Finance and Credit Scoring
Banks use scoring models to predict whether a loan applicant will default. ROC analysis helps them choose a credit score threshold that balances the risk of lending to a bad applicant (false positive) against the missed opportunity of denying a good applicant (false negative).
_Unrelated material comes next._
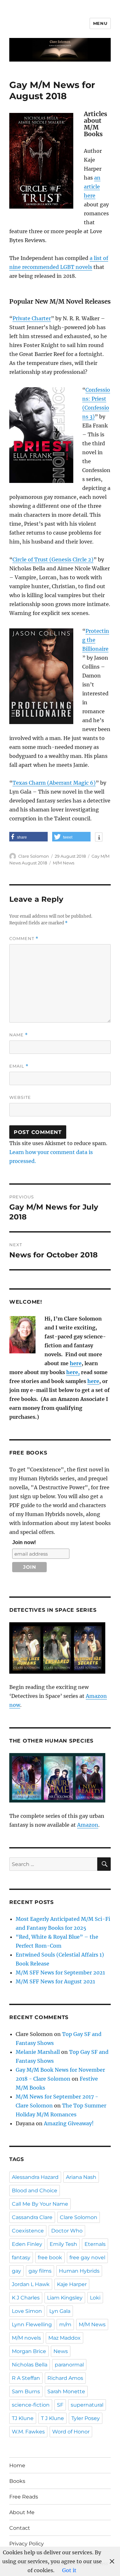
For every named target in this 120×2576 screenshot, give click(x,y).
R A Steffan (26, 2378)
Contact (19, 2528)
Mathematical Derivation and Finding the Optimal Threshold

  • Calculating TPR and FPR
  • Constructing the Curve
  • Youden's J Statistic
To construct an ROC curve, the data is first sorted by the model's score in descending order. Then, every unique score is treated as a potential threshold. For each threshold, we classify all instances with scores above it as 'positive' and below it as 'negative'.
Formulas for TPR and FPR
TPR = TP / (TP + FN) and FPR = FP / (FP + TN), where TP is True Positives, FN is False Negatives, FP is False Positives, and TN is True Negatives.
Youden's J Statistic
To find the 'optimal' threshold, this calculator uses Youden's J statistic. It is defined for each point on the ROC curve as J = Sensitivity + Specificity - 1 (or TPR - FPR). The threshold that maximizes this value is considered optimal as it represents the point furthest from the line of no-discrimination (the diagonal line).